● **Problem description**:
Reproduce the part of the passage on the evidence hierarchy and Milward starting with "Milward – Responses" and going on through "1009 n.53 (2011).", word for word.

When ordered from strongest to weakest, systematic review of randomized trials (meta-analysis) is at the top, followed by single randomized trials, systematic reviews of observational studies, single observational studies, physiological studies, and unsystematic clinical observations.150 An analysis of the frequency with which various study designs are cited by others provides empirical evidence supporting the influence of meta-analysis followed by randomized controlled trials in the medical evidence hierarchy.151 Although they are at the bottom of the evidence hierarchy, unsystematic clinical observations or case reports may be the first signals of adverse events or associations that are later confirmed with larger or controlled epidemiological studies (e.g., aplastic anemia caused by chloramphenicol,152 or lung cancer caused by asbestos153). Nonetheless, subsequent studies may not confirm initial reports (e.g., the putative association between coffee consumption and pancreatic cancer).154“
John B. Wong, Lawrence O. Gostin, and Oscar A. Cabrera, “Reference Guide on Medical Testimony,” RMSE 3d 687, 723 -24 (2011). The implication that there is no hierarchy of evidence in causal inference, and that tissue culture studies are as relevant as epidemiology, is patently absurd. The Circuit not only went out on a limb, it managed to saw the limb off, while “out there.”
Milward – Responses Critical and Otherwise
The First Circuit’s decision in Milward made an immediate impression upon those writers who have worked hard to dismantle or marginalize Rule 702. The Circuit’s decision was mysteriously cited with obvious approval by Professor Margaret Berger, even though she had died before the decision was published! Margaret A. Berger, “The Admissibility of Expert Testimony,” RMSE 3d at 20 & n. 51(2011). Professor Michael Green, one of the reporters for the ALI’s Restatement (Third) of Torts hyperbolically called Milward “[o]ne of the most significant toxic tort causation cases in recent memory.” Michael D. Green, “Introduction: Restatement of Torts as a Crystal Ball,” 37 Wm. Mitchell L. Rev. 993, 1009 n.53 (2011).

● **Dataset section**:
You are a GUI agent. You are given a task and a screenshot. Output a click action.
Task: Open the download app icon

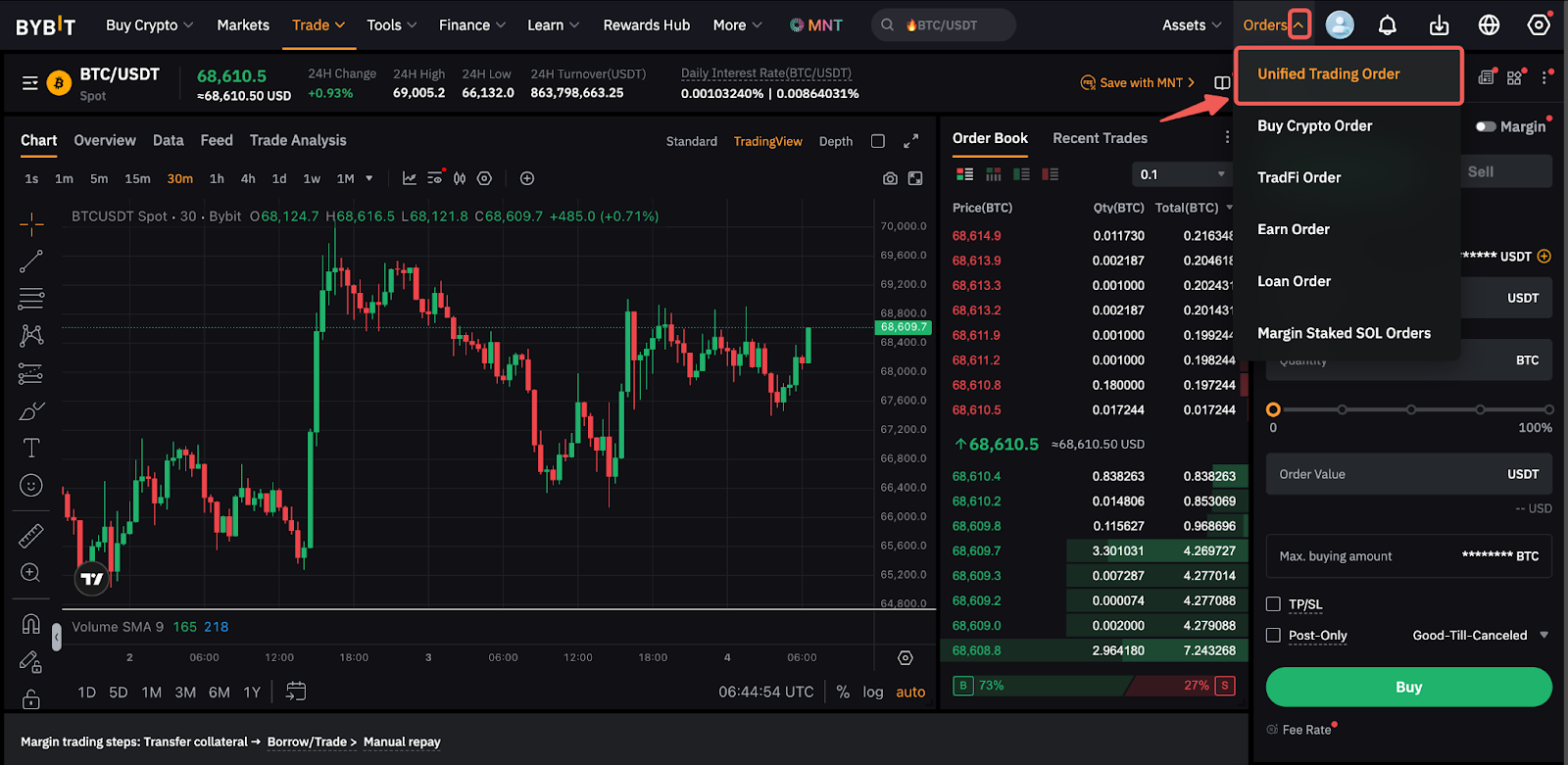1439,25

● **Output of the task**:
Milward – Responses Critical and Otherwise
The First Circuit’s decision in Milward made an immediate impression upon those writers who have worked hard to dismantle or marginalize Rule 702. The Circuit’s decision was mysteriously cited with obvious approval by Professor Margaret Berger, even though she had died before the decision was published! Margaret A. Berger, “The Admissibility of Expert Testimony,” RMSE 3d at 20 & n. 51(2011). Professor Michael Green, one of the reporters for the ALI’s Restatement (Third) of Torts hyperbolically called Milward “[o]ne of the most significant toxic tort causation cases in recent memory.” Michael D. Green, “Introduction: Restatement of Torts as a Crystal Ball,” 37 Wm. Mitchell L. Rev. 993, 1009 n.53 (2011).